The times don't match. What's going on here? What am I doing wrong?


While searching for clues I stumbled upon this this statement from the libav-users mailing list…

[...] packet PTS/DTS are in units of the format context's time_base,
where the AVFrame->pts value is in units of the codec context's time_base.

In other words, the container can have (and usually does) a different time_base than the codec. Most libav players don't bother using the codec's time_base or pts since not all codecs have one, but most containers do. (This is why the dranger tutorial says to ignore AVFrame->pts)

…which confused me even more, given that I couldn't find any such mention in the official docs.

Anyway, I replaced…

double received_time = received_timestamp * av_q2d(stream_time_base);

…with…

double received_time = received_timestamp * av_q2d(codec_time_base);

…and the output changed to this…

...

requested: 10.00 (sec)  -> 300000 (pts)
received:  33.40 (sec)  -> 2002 (pts)

Still no match. What's wrong?

Answer

Anton Khirnov picture Anton Khirnov · Sep 17, 2013

It's mostly like this:

  • the stream timebase is what you are really interested in.
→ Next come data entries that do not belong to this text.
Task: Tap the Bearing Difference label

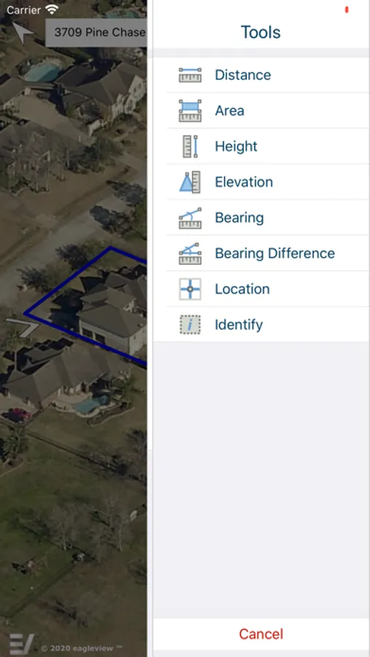Action: [275, 253]
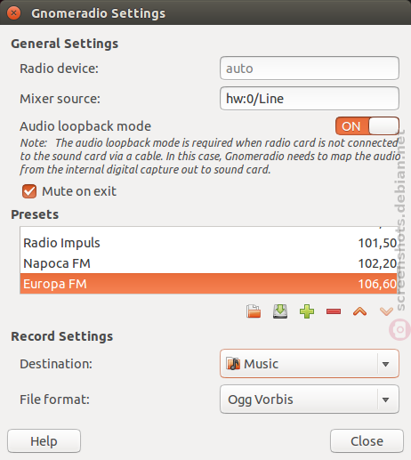
Task: Close the Gnomeradio Settings window
Action: (x=13, y=13)
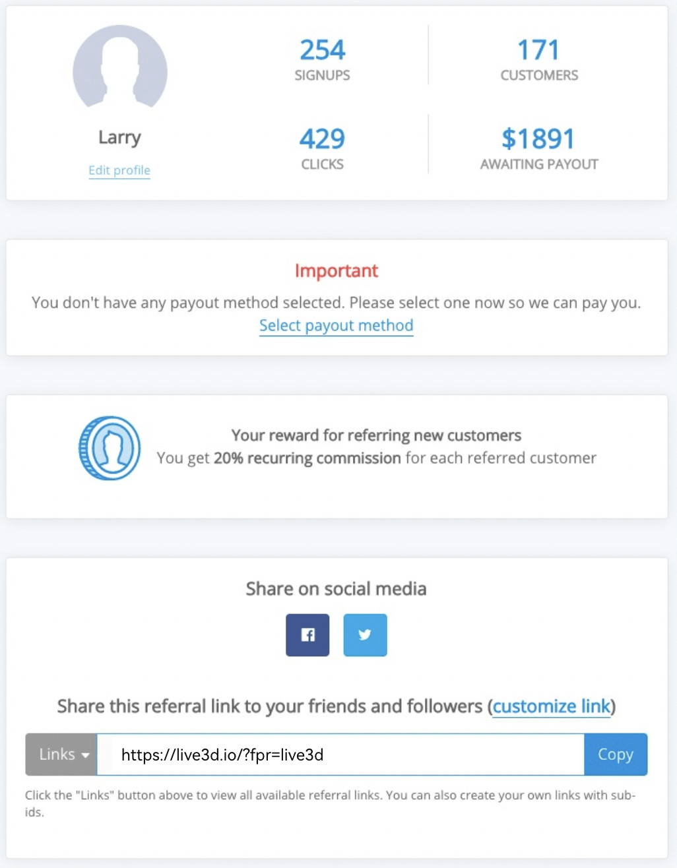Click the Share on social media heading
677x868 pixels.
(337, 588)
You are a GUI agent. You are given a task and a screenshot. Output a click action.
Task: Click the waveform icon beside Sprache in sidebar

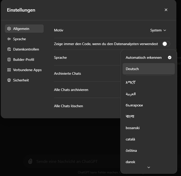point(9,39)
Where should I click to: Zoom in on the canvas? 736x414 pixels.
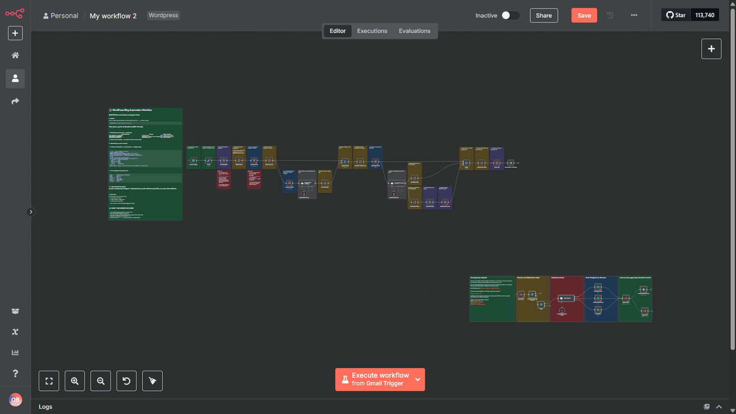75,381
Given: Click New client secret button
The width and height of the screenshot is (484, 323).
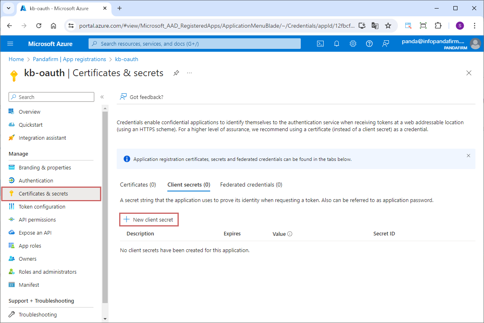Looking at the screenshot, I should [149, 220].
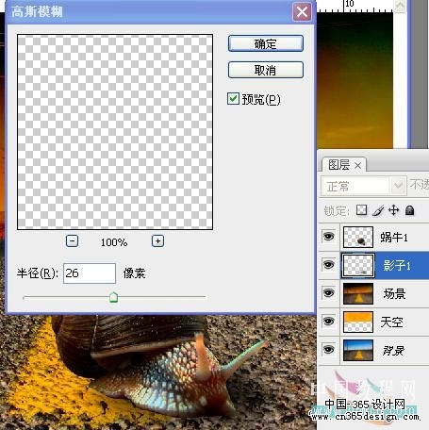The width and height of the screenshot is (429, 430).
Task: Hide the 天空 layer
Action: click(329, 322)
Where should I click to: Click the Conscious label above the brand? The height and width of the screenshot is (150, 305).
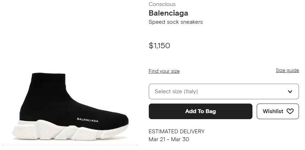click(x=162, y=4)
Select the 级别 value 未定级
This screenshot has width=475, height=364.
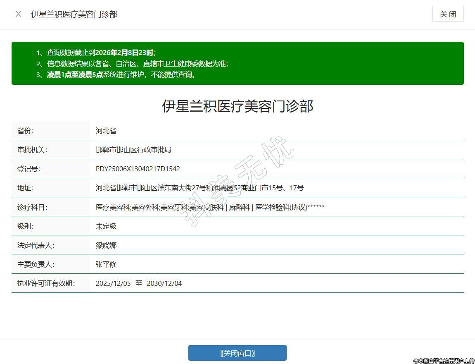point(106,226)
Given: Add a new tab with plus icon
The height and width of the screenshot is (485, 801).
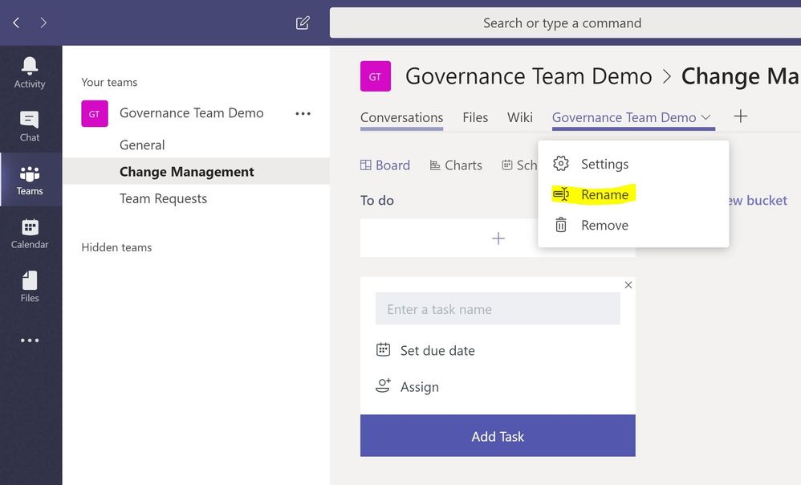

It's what the packet timestamps are in, and also pkt_pts on the output frame (since it's just copied from the corresponding packet).
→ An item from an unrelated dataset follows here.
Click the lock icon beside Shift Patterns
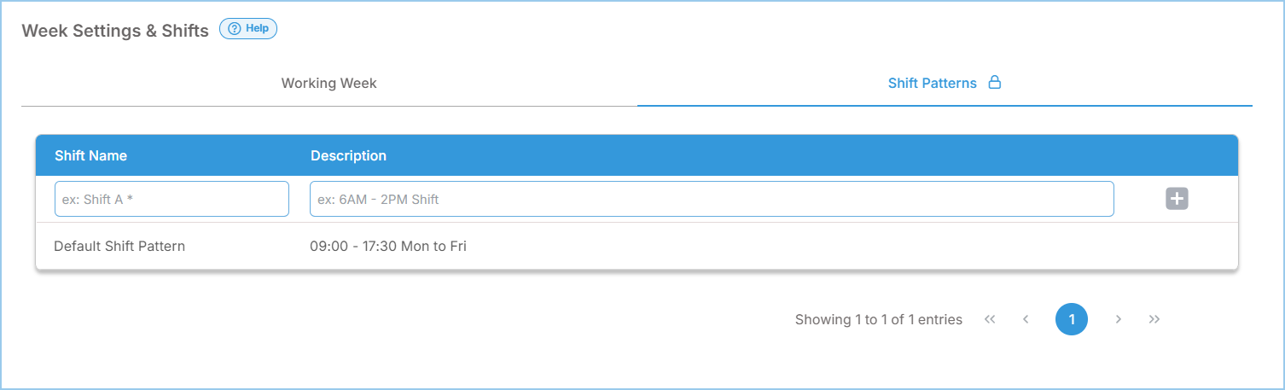1285x390 pixels. [994, 83]
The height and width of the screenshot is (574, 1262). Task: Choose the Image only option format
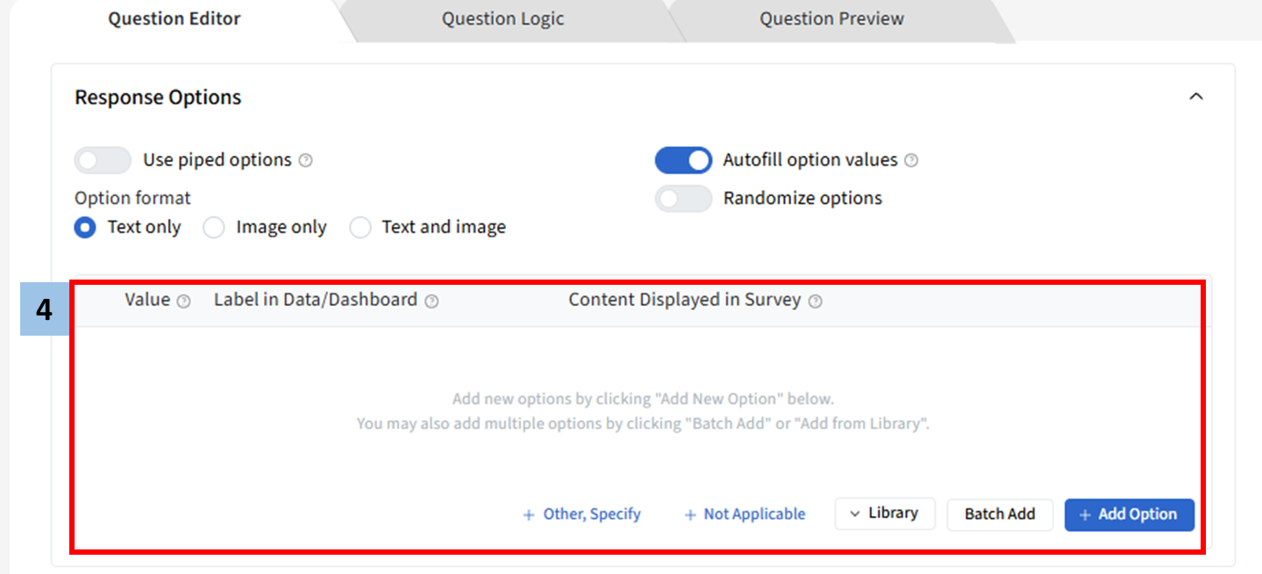[x=213, y=228]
  • the codec timebase is (if set at all) just the inverse of the framerate that might be written in the codec-level headers. It can be useful in cases where there is no container timing information (e.g. when you're reading raw video), but otherwise can be safely ignored.
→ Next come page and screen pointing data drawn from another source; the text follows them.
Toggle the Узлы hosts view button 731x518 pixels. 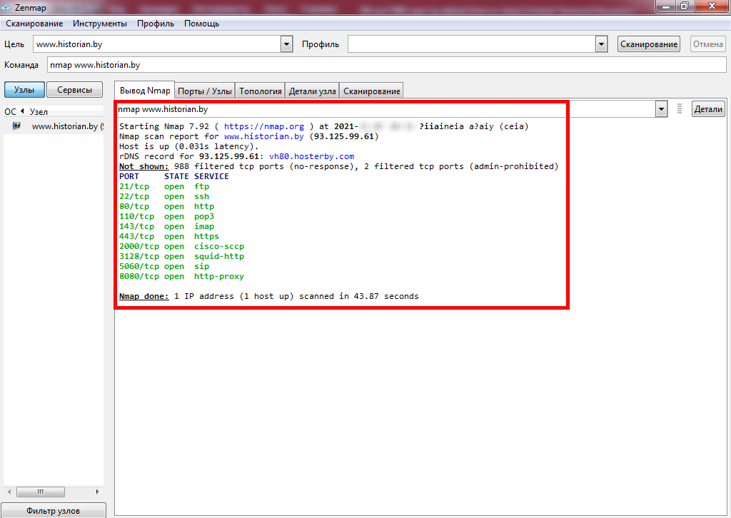click(24, 90)
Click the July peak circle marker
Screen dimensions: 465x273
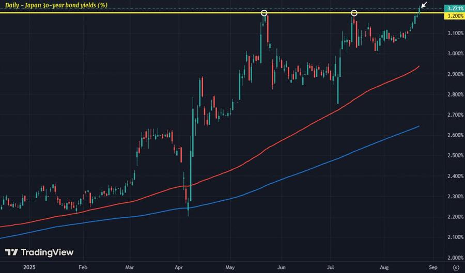tap(354, 13)

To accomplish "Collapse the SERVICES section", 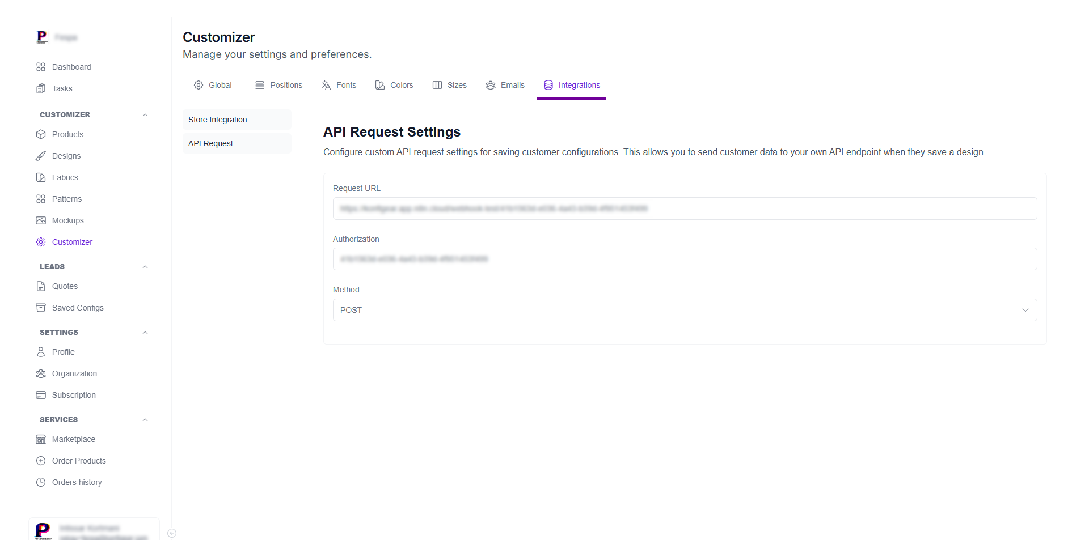I will (x=145, y=419).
  • AVFrame.pkt_pts is the timestamp of the packet that got decoded into this frame. As already said, it's just a straight copy from the packet, so it's in the stream timebase. This is the field you want to use (if the container has timestamps).

  • AVFrame.pts is not ever set to anything useful when decoding, ignore it (it might replace pkt_pts in the future, to make the whole mess less confusing, but for now it's like this, for historical reasons mostly).

  • the format context's duration is in AV_TIME_BASE (i.e. microseconds). It cannot be in any stream timebase, since you can have three bazillion streams, each with its own timebase.

  • the problem you see with getting a different timestamp after seeking is simply that seeking is not accurate. In most cases you can only seek to closest keyframe, so it's common to be a couple seconds off. Decoding and discarding the frames you don't need must be done manually.